Una vez tuve seis años y no sabía hacer la cama, no sabía hacer prácticamente nada, pero había una brisa desafiante en tenerlo todo por aprender que me levantaba la falda y el flequillo, un vacío que me hacía cosquillas, un no saber que no sabía que me volvía despreocupada y soberbia. Las manos de mi abuela entraban en la habitación cada mañana para interrogar las sábanas y yo no hacía otra cosa más que mirarla hacer, en silencio. Sus manos bailaban sobre las sábanas arando la noche y yo permanecía junto a la puerta observando cada movimiento –ahora esta arruga, ahora esta otra–, escoltando ese deslizar la mano una y otra vez por los mismos rincones hasta no dejar rastro de oscuridad.
Una vez tuve seis, quizás fueran siete, y me dijo: Ahora tú. Y entonces pensé que sabía, que bastaba con observar durante un tiempo esa pulcritud en los movimientos para instruirse en cualquier cosa. Y yo no sabía que no sabía.
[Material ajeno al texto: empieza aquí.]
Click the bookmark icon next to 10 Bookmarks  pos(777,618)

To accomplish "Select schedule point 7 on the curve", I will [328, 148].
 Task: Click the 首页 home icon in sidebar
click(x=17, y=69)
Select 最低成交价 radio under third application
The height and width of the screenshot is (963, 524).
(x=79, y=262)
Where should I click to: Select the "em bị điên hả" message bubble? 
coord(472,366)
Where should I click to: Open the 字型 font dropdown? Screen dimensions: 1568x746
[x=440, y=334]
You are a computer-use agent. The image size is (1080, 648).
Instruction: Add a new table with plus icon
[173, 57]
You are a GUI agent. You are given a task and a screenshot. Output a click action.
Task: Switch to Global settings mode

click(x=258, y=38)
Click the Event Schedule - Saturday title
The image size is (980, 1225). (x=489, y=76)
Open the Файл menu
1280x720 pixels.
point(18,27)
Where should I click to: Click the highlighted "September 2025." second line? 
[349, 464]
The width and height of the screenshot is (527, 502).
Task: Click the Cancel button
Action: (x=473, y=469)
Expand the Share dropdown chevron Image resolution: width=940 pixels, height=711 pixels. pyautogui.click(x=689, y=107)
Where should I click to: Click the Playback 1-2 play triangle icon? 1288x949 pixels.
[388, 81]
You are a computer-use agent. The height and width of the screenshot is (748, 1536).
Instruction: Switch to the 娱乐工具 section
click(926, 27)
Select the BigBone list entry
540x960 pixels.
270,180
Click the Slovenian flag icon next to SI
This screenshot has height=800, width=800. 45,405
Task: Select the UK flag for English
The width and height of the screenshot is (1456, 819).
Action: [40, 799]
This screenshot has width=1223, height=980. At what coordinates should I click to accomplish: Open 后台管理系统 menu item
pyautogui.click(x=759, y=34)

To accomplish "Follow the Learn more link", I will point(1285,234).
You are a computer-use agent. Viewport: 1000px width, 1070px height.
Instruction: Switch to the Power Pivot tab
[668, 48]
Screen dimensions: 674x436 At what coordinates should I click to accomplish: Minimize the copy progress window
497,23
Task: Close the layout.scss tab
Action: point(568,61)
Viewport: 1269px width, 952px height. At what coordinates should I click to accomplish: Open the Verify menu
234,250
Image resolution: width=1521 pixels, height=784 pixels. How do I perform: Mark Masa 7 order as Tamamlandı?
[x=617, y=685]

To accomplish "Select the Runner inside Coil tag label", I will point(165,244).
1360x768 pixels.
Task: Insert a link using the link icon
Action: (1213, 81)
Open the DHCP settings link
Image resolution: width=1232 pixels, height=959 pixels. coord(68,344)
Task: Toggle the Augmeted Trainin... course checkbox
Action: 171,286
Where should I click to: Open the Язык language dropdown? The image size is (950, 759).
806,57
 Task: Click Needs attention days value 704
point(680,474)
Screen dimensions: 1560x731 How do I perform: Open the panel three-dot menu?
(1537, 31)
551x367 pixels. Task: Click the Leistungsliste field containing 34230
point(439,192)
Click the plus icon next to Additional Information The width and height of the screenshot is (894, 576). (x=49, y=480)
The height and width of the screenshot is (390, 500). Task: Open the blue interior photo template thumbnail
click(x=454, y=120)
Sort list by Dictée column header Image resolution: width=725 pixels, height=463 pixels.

Y ella no cejó hasta enseñarme a hacer la cama sin dejar ni una sola arruga: las esquinas dobladas con precisión geométrica, las mantas alineadas con una especie de fervor, como si en ello le fuera la dignidad del día.
Ahora tú, me dijo. Y a veces salía regular, y a veces salía bien, y a veces salía peor. Y cuando no salía yo escondía mi propia mediocridad bajo la colcha, al fin y al cabo, ella era vieja y los viejos no pueden estar en todo, no pueden verlo todo, y qué más da una arruga, a ver, qué más daba, casi estaba hecha, si una va a acostarse otra vez en la misma cama febril, entre las mismas sábanas, habitando el mismo hueco, si lo que no se ve no existe y la arruga la tapaba la colcha. Y entonces ella llegaba con sus babuchas oscuras y levantaba el cobertor exactamente en el lugar preciso en el que yo había dejado la falla, señalando con el dedo: Casi casi, joía por culo.
A veces añoro aquellos días en los que una se sabía nieta por encima de hija, amiga, prima o hermana. Por aquel tiempo no lo entendía del todo, pero ahora sé que mi abuela pavimentó la excelencia alisando las sábanas de su cama en una liturgia que a veces repito. Cada vez que estiro una colcha —incluso en los días más torpes, incluso cuando me da igual porque he de volar a la oficina o porque tengo esta u otra preocupación—, vuelvo a aquellos días de enseñanza callada: hay cosas que deben hacerse bien, aunque nadie las vea.
No hay nada de malo en querer deslizar las manos por las sábanas hasta dejarlas inmaculadas. Eso me digo. No hay nada de malo en desear lo mejor, en disfrutar de hacer bien las cosas, aunque a veces nos quedemos en el camino o precisamente por esa misma razón, en esa mitad de la montaña que los romanos llamaban mediocris, como un casi eterno, últimamente retumbando en mis oídos como una terrible melodía: un pisito de casi dos habitaciones; un sueldo casi digno; un casi amor, casi amante, casi padre, casi madre, un descafeinado.
El casi como estado hiriente del ser.
¿Se puede ser casi un hombre? ¿Se puede ser casi miserable? ¿Casi feliz? ¿Y una casi madre, casi amante, casi escritora, casi hija, casi mujer?